Instructions to follow —
Both the line below containing "Click the green Service status icon" and the line containing "Sort by Power Change (7d) column", along with every line between them, should be repeated exactly; no other line belongs in the answer.

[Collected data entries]
>>>

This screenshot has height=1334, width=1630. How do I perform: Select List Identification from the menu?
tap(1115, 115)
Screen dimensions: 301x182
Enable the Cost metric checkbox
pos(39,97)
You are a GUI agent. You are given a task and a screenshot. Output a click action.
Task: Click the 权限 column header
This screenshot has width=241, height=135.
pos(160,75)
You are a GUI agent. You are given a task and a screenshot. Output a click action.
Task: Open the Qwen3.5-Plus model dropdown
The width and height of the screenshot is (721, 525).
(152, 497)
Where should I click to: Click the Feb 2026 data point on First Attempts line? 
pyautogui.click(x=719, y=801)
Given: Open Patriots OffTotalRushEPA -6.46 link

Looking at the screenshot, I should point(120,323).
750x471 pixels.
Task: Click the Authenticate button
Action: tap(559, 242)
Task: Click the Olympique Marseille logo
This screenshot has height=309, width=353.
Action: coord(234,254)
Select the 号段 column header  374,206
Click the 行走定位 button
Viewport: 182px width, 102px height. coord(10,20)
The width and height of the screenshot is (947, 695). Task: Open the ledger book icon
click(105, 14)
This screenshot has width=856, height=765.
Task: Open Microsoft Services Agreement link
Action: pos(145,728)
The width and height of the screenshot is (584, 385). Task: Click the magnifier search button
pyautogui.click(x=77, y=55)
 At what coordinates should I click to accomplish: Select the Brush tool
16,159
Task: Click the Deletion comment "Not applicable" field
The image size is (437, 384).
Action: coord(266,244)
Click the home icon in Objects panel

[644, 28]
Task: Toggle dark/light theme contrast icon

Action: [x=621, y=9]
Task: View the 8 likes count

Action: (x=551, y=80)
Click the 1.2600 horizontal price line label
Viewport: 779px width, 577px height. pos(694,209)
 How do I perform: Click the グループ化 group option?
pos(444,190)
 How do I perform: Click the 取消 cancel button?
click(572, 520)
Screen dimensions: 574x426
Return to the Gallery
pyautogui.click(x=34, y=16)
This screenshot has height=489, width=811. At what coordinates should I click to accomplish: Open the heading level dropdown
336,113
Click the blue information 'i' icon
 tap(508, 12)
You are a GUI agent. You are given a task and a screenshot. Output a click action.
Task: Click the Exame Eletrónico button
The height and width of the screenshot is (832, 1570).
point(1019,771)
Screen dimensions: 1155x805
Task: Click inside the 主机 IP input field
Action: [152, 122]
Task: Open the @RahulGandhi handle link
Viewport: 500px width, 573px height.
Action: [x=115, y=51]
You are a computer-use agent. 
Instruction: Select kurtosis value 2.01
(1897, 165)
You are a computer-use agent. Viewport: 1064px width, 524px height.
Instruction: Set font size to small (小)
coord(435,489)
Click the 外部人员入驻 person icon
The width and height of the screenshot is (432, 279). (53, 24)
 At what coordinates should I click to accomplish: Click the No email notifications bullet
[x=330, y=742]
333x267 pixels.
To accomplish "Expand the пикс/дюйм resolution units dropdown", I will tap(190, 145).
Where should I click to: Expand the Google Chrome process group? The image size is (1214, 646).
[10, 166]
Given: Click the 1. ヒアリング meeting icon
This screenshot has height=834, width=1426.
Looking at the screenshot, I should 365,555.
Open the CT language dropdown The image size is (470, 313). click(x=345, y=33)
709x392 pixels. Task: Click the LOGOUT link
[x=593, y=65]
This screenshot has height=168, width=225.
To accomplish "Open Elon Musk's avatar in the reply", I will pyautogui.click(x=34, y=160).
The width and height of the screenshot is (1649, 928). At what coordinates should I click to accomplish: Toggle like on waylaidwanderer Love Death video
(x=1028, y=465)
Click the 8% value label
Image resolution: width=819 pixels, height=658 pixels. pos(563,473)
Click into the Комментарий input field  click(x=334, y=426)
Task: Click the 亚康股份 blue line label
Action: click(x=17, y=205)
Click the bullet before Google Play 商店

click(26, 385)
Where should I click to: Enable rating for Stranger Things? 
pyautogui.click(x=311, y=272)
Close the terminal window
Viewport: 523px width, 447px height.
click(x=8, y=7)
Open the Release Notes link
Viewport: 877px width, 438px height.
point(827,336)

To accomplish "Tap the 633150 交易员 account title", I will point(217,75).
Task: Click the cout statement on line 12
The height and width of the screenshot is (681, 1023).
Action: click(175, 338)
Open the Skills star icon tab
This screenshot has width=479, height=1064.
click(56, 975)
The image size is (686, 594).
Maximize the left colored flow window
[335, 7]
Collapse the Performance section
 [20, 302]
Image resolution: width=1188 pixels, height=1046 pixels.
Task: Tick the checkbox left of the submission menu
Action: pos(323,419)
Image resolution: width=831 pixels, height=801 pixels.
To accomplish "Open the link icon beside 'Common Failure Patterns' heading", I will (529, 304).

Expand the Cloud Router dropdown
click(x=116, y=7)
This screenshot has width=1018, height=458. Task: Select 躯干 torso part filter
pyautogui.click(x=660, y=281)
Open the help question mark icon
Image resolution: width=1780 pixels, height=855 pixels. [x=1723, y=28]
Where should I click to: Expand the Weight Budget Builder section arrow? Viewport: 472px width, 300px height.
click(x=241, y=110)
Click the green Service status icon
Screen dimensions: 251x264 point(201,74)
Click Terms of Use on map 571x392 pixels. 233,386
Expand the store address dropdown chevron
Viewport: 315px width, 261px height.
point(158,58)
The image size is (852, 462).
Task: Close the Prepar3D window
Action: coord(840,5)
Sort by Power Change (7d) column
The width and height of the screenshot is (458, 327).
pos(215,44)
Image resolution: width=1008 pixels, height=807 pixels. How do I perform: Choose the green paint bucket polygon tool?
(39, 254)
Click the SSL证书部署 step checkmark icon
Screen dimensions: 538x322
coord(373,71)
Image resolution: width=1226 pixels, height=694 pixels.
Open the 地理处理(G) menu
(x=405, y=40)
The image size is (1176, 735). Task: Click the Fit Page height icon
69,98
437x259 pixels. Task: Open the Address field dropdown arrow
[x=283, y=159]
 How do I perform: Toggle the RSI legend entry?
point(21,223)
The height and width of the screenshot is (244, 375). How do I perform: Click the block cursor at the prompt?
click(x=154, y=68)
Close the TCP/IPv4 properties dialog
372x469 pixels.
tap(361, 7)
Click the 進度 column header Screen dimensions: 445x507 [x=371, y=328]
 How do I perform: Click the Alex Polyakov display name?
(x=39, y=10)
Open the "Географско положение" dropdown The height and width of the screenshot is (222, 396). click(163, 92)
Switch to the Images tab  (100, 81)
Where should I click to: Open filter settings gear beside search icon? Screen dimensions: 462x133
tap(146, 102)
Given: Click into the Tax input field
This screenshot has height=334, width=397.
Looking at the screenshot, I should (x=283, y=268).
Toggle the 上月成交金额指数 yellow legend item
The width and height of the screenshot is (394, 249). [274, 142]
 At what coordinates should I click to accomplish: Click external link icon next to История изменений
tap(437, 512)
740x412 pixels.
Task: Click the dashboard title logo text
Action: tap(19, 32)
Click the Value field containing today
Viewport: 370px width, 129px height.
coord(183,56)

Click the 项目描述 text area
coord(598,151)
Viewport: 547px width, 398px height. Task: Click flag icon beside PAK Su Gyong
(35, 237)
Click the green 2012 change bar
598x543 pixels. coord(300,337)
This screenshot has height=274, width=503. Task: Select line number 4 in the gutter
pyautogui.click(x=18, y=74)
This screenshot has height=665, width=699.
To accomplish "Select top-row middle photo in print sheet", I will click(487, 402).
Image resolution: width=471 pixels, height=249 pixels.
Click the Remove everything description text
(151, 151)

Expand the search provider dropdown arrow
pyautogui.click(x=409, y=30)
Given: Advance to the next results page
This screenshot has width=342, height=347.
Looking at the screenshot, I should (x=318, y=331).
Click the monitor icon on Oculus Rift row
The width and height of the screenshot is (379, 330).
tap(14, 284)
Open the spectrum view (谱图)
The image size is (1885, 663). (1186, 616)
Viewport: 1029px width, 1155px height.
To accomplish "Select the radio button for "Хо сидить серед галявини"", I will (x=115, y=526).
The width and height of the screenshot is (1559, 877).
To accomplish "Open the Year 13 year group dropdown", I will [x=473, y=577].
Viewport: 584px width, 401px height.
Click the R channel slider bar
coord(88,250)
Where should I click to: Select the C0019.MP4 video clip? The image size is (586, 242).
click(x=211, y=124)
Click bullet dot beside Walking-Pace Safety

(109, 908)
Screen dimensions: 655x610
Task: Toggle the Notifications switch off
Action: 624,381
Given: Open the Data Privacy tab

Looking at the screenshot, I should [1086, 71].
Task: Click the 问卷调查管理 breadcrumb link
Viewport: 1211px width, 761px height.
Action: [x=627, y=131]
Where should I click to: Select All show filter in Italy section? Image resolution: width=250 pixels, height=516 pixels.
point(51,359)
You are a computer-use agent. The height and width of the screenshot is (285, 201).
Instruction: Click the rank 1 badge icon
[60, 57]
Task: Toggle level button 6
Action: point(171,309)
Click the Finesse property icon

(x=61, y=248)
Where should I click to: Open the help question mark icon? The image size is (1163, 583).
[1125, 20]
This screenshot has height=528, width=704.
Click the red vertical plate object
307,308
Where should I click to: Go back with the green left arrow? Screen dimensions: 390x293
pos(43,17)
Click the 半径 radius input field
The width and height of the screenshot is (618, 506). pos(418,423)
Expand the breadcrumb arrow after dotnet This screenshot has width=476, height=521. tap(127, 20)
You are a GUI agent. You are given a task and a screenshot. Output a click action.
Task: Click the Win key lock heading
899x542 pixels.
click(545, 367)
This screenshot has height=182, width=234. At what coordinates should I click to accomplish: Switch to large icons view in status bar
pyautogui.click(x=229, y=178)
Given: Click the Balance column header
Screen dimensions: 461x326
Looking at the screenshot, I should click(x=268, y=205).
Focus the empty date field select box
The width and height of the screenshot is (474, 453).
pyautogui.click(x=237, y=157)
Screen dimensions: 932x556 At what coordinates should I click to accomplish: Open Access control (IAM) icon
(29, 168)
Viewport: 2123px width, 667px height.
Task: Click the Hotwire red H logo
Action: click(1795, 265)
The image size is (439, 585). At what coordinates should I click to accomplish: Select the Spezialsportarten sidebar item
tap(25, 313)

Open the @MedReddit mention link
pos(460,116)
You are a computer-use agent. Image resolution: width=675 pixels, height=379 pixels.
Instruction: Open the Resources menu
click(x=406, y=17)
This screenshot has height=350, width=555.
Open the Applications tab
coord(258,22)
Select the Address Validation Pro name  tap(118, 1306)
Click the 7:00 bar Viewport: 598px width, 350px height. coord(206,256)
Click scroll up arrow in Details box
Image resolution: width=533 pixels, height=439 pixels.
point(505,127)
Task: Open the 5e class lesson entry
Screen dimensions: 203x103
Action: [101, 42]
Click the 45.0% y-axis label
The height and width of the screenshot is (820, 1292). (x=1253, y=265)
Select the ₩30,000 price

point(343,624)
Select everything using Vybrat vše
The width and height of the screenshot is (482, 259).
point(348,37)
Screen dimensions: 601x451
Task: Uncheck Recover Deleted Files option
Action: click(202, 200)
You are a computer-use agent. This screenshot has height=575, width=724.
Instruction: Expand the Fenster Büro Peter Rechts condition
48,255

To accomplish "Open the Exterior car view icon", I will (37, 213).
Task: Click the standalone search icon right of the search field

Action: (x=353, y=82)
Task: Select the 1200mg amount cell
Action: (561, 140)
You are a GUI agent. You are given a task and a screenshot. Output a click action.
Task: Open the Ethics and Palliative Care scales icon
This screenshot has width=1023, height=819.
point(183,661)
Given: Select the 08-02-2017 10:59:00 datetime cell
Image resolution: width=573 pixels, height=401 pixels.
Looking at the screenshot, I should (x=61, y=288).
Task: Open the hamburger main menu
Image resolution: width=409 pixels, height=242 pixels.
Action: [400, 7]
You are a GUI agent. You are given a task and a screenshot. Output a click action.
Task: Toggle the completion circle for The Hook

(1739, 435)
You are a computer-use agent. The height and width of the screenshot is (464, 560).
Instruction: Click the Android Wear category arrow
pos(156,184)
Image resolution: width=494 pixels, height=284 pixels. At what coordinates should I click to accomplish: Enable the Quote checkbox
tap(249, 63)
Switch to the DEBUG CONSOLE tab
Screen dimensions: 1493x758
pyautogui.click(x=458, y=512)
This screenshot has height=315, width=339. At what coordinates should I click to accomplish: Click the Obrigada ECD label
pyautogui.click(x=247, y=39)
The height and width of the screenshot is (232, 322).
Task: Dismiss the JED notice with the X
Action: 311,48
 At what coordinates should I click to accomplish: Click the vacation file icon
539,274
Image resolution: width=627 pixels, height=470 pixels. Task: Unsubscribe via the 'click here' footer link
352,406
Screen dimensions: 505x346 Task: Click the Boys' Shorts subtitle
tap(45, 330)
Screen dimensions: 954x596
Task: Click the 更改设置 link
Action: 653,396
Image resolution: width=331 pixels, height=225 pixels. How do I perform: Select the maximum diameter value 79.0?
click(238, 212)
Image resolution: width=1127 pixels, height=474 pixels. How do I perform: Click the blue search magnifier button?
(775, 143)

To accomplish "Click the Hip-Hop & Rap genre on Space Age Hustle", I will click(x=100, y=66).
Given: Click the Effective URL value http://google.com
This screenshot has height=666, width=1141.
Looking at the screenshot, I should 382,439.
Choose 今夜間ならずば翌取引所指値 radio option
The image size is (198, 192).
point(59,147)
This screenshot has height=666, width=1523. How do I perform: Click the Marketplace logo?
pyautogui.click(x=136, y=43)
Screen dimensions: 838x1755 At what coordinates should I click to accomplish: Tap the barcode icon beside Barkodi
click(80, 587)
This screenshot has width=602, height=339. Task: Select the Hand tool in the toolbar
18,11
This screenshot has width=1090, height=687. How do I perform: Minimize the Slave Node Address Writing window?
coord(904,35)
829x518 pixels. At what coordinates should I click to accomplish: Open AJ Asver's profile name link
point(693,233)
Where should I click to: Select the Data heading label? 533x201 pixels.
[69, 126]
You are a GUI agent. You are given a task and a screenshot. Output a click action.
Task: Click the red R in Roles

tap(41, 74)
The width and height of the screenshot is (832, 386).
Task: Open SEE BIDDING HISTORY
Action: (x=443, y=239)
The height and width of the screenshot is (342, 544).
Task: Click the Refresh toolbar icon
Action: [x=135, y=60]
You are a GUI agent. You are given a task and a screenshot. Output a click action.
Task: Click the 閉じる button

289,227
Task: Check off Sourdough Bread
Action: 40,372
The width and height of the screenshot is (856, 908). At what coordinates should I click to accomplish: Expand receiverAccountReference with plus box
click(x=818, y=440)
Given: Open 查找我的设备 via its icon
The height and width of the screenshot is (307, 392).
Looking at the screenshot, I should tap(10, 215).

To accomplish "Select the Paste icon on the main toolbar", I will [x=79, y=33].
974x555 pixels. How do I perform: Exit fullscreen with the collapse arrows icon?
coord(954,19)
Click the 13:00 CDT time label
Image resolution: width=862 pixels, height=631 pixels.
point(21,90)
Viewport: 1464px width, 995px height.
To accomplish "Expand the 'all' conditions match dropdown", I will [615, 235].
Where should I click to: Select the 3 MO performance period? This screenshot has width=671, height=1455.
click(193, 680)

<<<

Written answer —
Click the green Service status icon
Screen dimensions: 251x264 point(201,74)
Click Terms of Use on map 571x392 pixels. 233,386
Expand the store address dropdown chevron
Viewport: 315px width, 261px height.
point(158,58)
The image size is (852, 462).
Task: Close the Prepar3D window
Action: coord(840,5)
Sort by Power Change (7d) column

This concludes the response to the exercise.